The Spiraling Economy: Double Regulations of A Circular Economy

Here is the recycler's recurring nightmare...
"We'd love to keep using 1,000 tons per day of your recycled material instead of mining and extracting it from forests and mountains. But EPA says we'd need a Waste Facility Perimit in addition to our clean air and water permits.  If we mine from the mountain, we just need 2 permits, not 3"
No good deed goes unpunished. Regulators of city waste insist on tracking processed recyclables in the industrial mineral market, even when they compete as "furnace ready" feedstocks with materials mined from mountainsides.

The best hard rock mining is worse than the worst recycling. And this week, the Wall Street Journal's reporters Mackenzie Knowles-Coursin and Joe Parkinson show us what some of the worst (gold) mining looks like.

Regulatory Spiral

Government regulators are holding secondary feedstock to a different standard, with unintended consequences.  This blog documented the unintended consequences of regulating reuse markets (Project Eden), and I wrote a pretty decent article (Time Out of Mined) on Bevel exemptions for mining waste vs. lack of exemptions for post-consumer recyclables just months before CLRR collapsed and CRT cullet began going to California and Illinois landfills.

When the EPA CRT Rule was written, a consultant wisely advised to put a condition on the exempt material - to remain exempt from hazardous waste permitting rules, the CRTs either had to be a) reused, or b) made into "furnace ready cullet".

CLRR is the largest and perhaps most infamous example of the recycling exemption gone wrong. Many blame EPA for letting the mess get out of hand. But the problem was not the exemption, it was failure by inspectors to note that the millions of pounds of broken CRT glass inside CLRR's facility were neither a) nor b). If a company is not meeting the criteria for exemption in the first place, it is not cause to terminate the exception.

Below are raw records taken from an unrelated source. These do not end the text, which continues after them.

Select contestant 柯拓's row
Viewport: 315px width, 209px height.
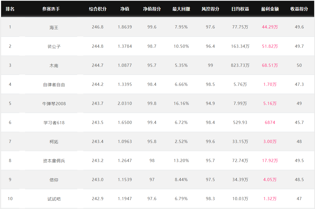(x=158, y=141)
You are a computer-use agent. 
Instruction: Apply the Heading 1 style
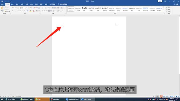(x=84, y=9)
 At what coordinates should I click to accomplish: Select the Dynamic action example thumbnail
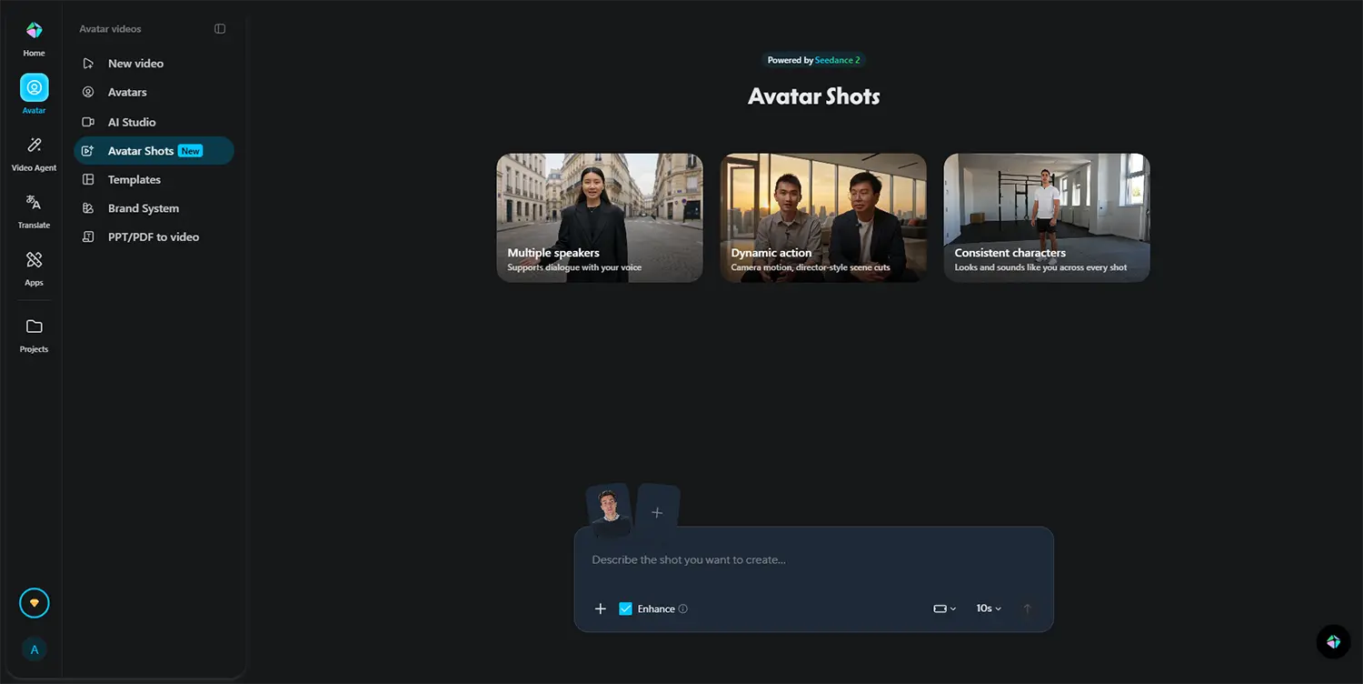[x=823, y=217]
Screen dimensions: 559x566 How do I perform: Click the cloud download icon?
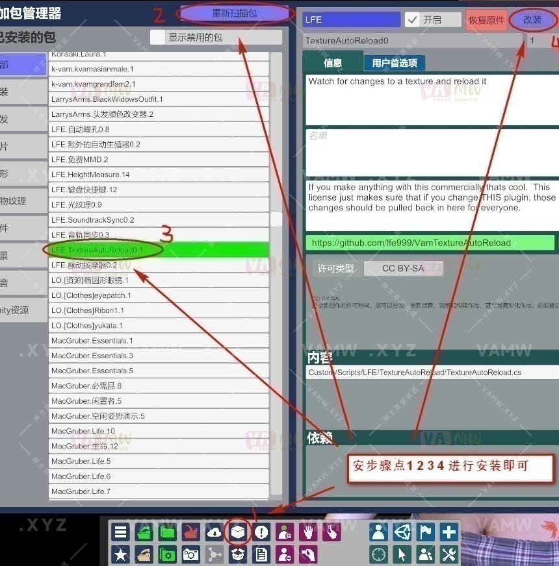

Spain and Mexico environmental officials, as well as several USA states, are now calling furnace ready cullet "CRT Glass" and attaching the "waste" label to refined raw material. Spain has called on the tile manufacturer, Camacho, to obtain a "waste permit" for the factory where the tiles are made.

Camacho's response was certainly reasonable. They had been mining leaded silica from mountains for centuries, and if they go back to doing that, they will continue to need air and water permits, but not a waste permit.

When recycled content means more red tape, the marketplace spirals away from a circular economy

Out of the Market Pool

This was what kept our copper smelter in Mexico from accepting "CRT glass" from CLRR in 2015. We proposed to label the CRT glass as "furnace ready cullet graded as fluxing agent", but SERI and EStewards auditors wanted to call it "CRT glass".

2000 centigrade... reach in and tell me if it's anglesite, leaded feldspar, smelter tailings, or CRT glass

If you grind toasters into tiny bits of steel scrap, you don't have to continue to label it as "toaster steel".  When the tiles are made by Camacho, Home Depot and Lowes can't reasonably be asked to obtain a waste license to sell tiles made of recycled content.

Well intended as it is, this is regulation at its worst.  The "Circular Economy" depends on raw material emerging back at the TOP of the circle without a "waste" label. If the cullet is ready for the furnace, it's just cullet, not "waste CRTs".  This won't be a loophole if inspectors are trained to know what furnace readiness looks like, what equipment and labor is required to turn the CRTs into that cullet, etc.

If you are worried about how a hospital is managing the deceased bodies, it won't help you regulate the hospital by attaching toe tags to all incoming patients. Regulators fail to understand that they can do as much harm through malpractice as they can from failing to regulate.

"Continuing to define elements derived from secondary material as 'waste" will not lead to a Circular Economy. It will lead to an regulatory environment that rewards mining and extraction, as recycling spirals out of control."